Every custody provider says the same thing in a press release: your keys are safe, replicated, redundant. The interesting question for an IP reader is never whether redundancy exists — it is how the redundant copy is moved without ever assembling the secret it protects. US12,615,147, granted to Nasdaq, Inc. on April 28, 2026, is a clean answer to that question, and claim 1 is unusually legible about it.

The setting is multi-party computation (MPC) custody. Instead of one private key sitting in one vault, the key is split into shares held by separate nodes; a transaction is signed by the nodes computing together, so the whole key is never materialized in one place. The patent does not claim MPC custody itself — that ship sailed years ago. What it claims is the replication step: copying those shares from a primary asset-custody subsystem in one cloud data center to a backup subsystem in a different data center, for disaster recovery, without the key ever being reconstructed end to end.

The backup MPC client sends an export public key from each backup MPC node to the primary MPC client, where each export public key is part of a corresponding export public key-export private key pair.

That sentence is the hinge of the whole grant. Read the direction of travel carefully: the backup side originates the export public keys and pushes them to the primary side. The primary MPC client then hands each export public key to its matching primary node, and in response each primary node returns its private-key share already encrypted under that node-specific export public key. The encrypted shares travel to the backup client, which routes each one to its corresponding backup node, and only that backup node — holding the matching export private key — can decrypt and store its share.

The limitation that matters is the pairwise binding of export keys to nodes. Because each share is encrypted under a public key whose private half lives only at the destination node, no intermediary — not the primary client, not the backup client, not the transport — can read a plaintext share. And because the shares are per-node, decrypting any single one does not reconstruct the signing key. The claim therefore captures a specific topology: backup-originated key material, node-by-node encryption, destination-only decryption.

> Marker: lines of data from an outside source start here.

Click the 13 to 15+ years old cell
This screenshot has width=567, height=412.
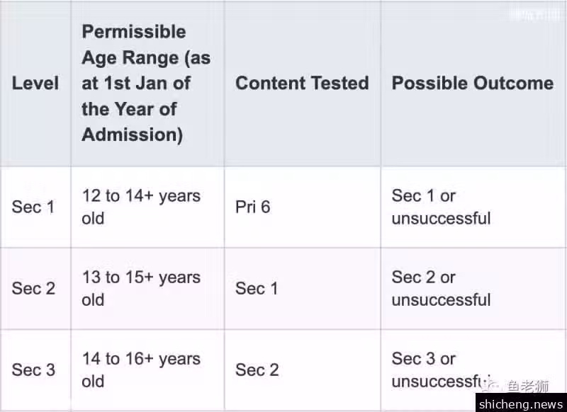pyautogui.click(x=147, y=289)

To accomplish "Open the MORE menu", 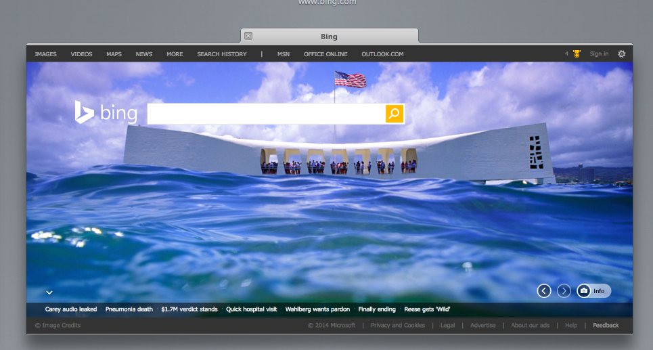I will [175, 54].
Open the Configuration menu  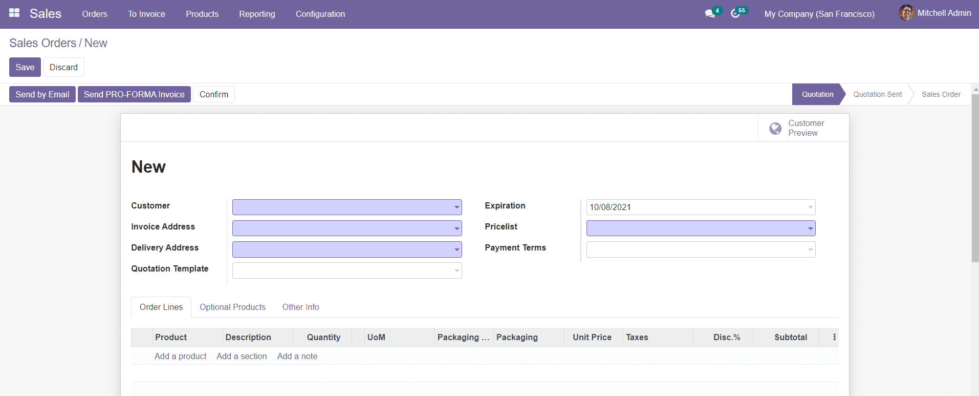coord(320,14)
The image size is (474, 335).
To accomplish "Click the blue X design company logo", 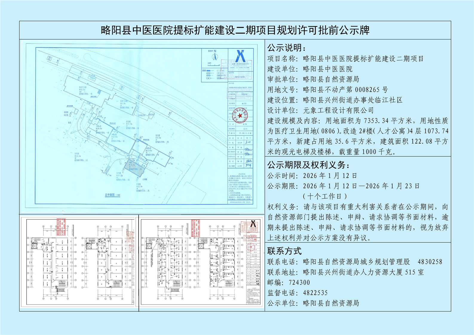I will click(240, 56).
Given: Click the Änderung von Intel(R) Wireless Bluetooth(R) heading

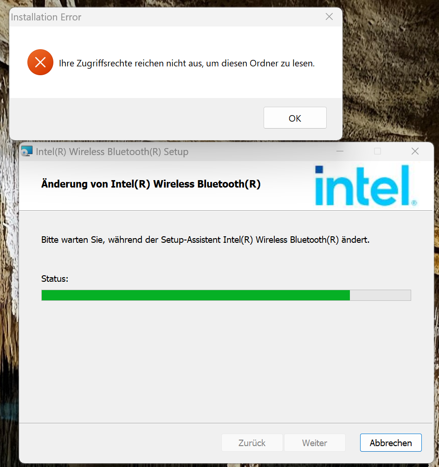Looking at the screenshot, I should [x=151, y=184].
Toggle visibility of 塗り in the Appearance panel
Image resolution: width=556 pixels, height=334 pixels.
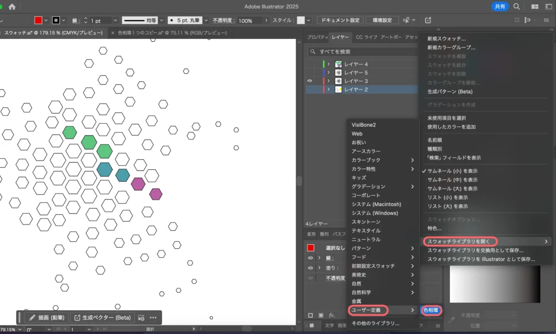[x=311, y=268]
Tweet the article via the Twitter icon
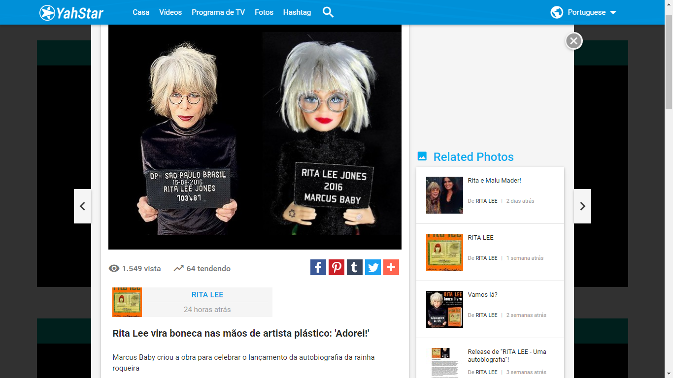The width and height of the screenshot is (673, 378). pos(372,267)
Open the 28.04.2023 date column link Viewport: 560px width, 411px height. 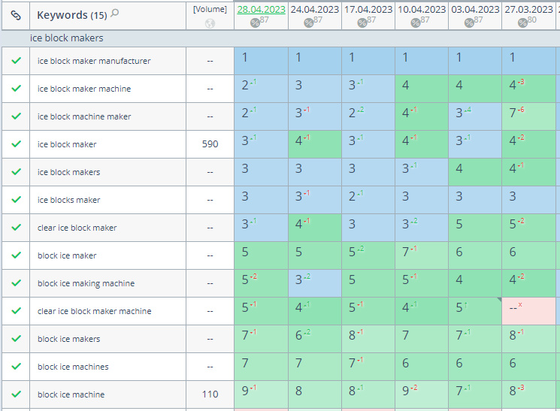260,10
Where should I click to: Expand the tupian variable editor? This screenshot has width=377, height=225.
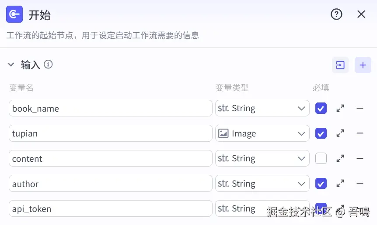[x=340, y=133]
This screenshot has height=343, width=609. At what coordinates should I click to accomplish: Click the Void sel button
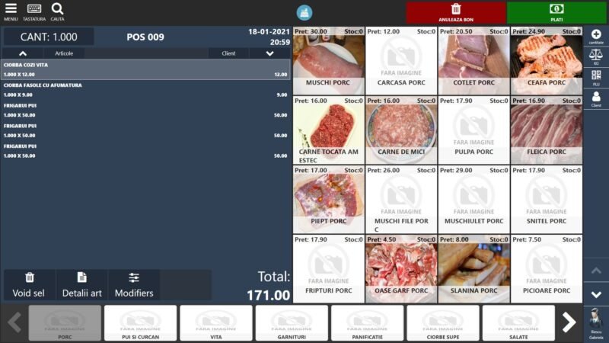29,284
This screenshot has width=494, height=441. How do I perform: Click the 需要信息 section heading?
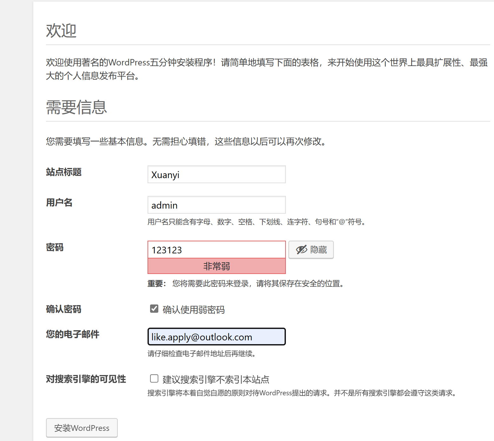click(76, 107)
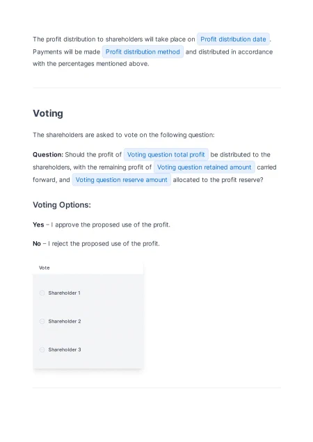Click the bold Yes option text

click(38, 224)
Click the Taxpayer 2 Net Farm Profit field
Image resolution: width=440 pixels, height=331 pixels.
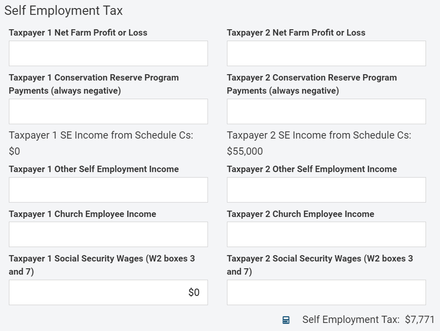coord(326,53)
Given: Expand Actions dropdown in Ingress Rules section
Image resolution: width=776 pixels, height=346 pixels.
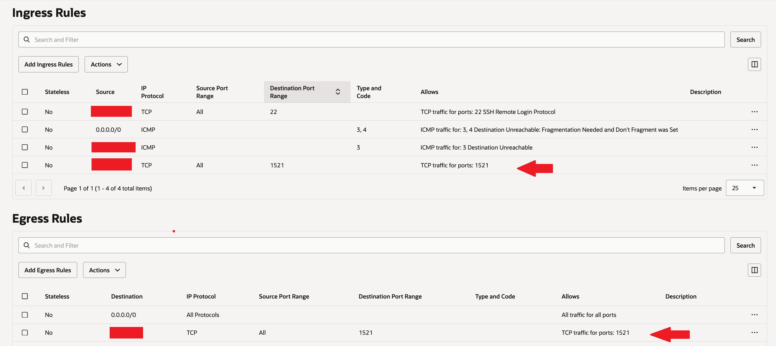Looking at the screenshot, I should pos(106,64).
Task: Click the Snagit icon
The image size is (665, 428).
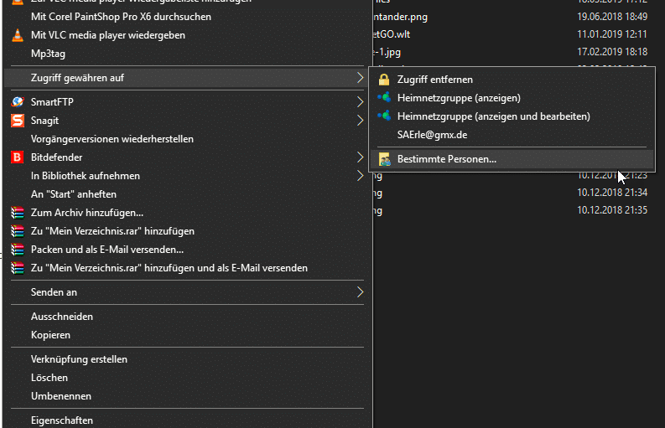Action: click(x=17, y=121)
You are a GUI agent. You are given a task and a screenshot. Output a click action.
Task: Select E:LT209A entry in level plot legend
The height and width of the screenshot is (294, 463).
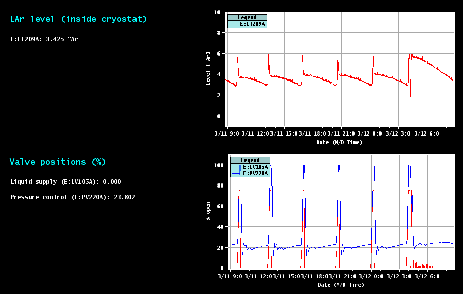pyautogui.click(x=253, y=24)
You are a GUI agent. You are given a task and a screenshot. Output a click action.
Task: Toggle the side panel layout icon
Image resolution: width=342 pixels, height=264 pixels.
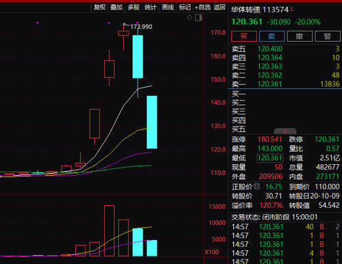[x=198, y=18]
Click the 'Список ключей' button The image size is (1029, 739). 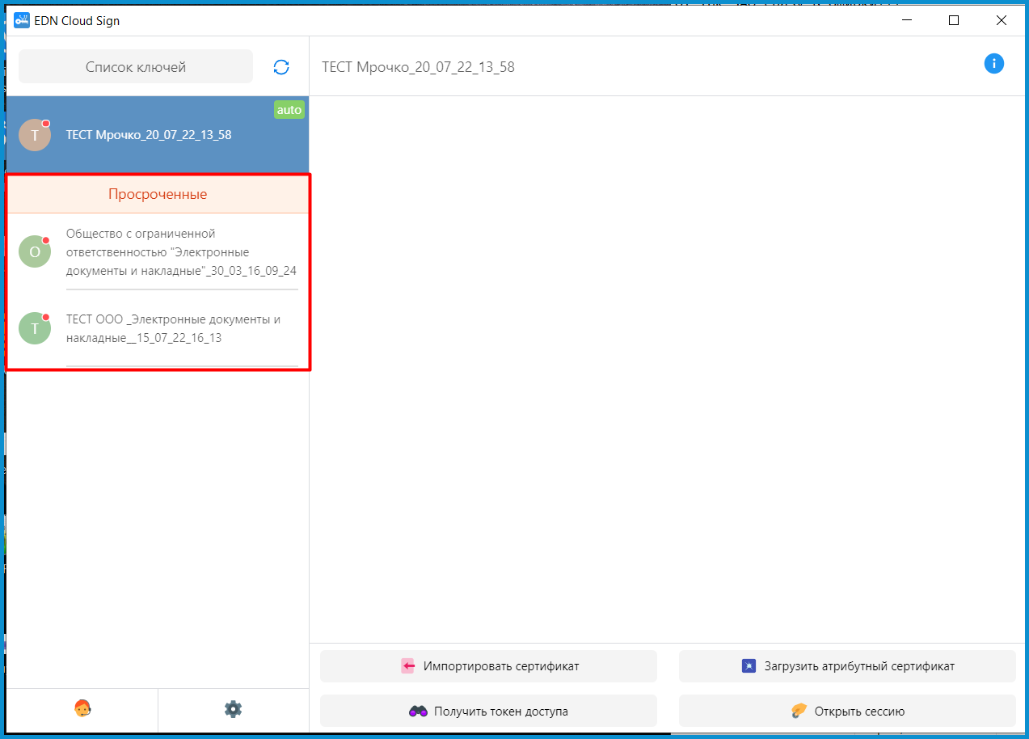tap(136, 67)
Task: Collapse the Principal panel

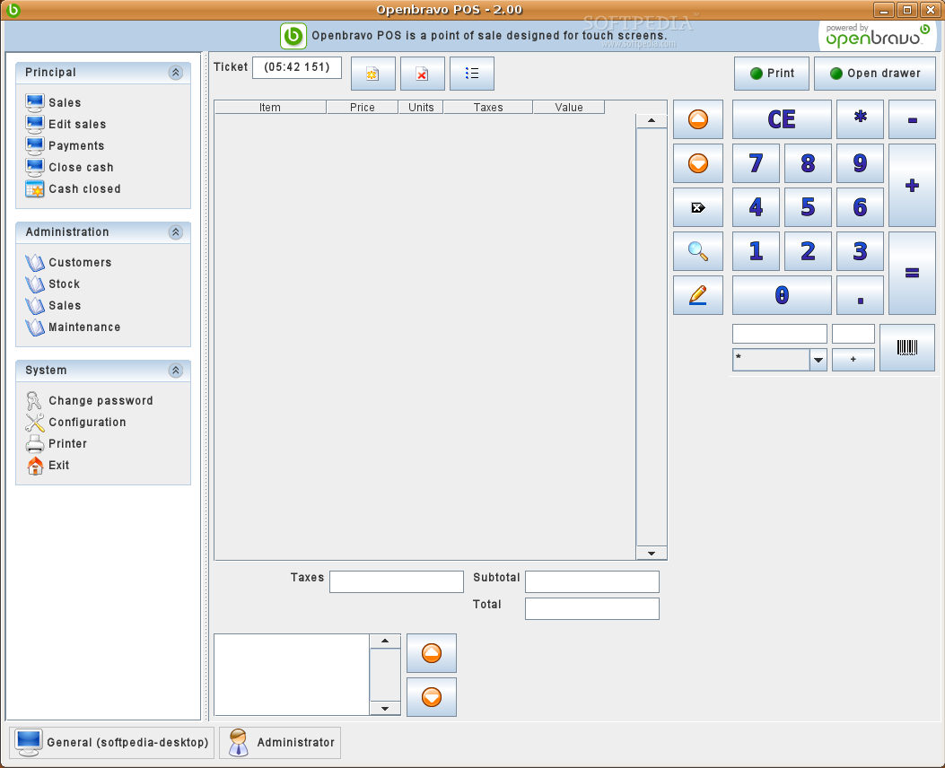Action: click(x=176, y=73)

What it conspicuously does not capture is just as important for scope. The independent claim is not a monopoly on “backing up an MPC wallet.” A scheme that ships shares re-encrypted under a single shared transport key, or one where the primary subsystem generates the wrapping keys, or one that reshares via fresh secret-sharing rather than this export-pair handoff, reads outside the recited mechanism. The patent fences a method, not the goal.

The CPC classification confirms where Nasdaq is building. The grant sits in H04L 9/0894 (key distribution involving secret sharing), H04L 9/0825 (public-key encryption), H04L 9/3247 (digital signatures), and — notably — H04L 9/50, the blockchain-specific cryptography class. That last code is the tell that this is custody infrastructure aimed squarely at on-chain assets, not a generic enterprise key-management filing.

A practical reason to dwell on the directionality is that it inverts the intuition most engineers bring to backup. The reflex is to imagine the primary system pushing copies outward — encrypting under its own keys and shipping the bundle to a standby site. This claim does the opposite: the standby site reaches in and supplies the wrapping keys, so trust flows from destination to source. That choice has a real security consequence. If the primary subsystem is the one that is more likely to be attacked while online and handling live signing traffic, you do not want it minting the keys that protect the backup copies; you want the colder, quieter backup to hold the private halves. The claim encodes that threat model into its structure, which is part of why it reads as engineering rather than boilerplate.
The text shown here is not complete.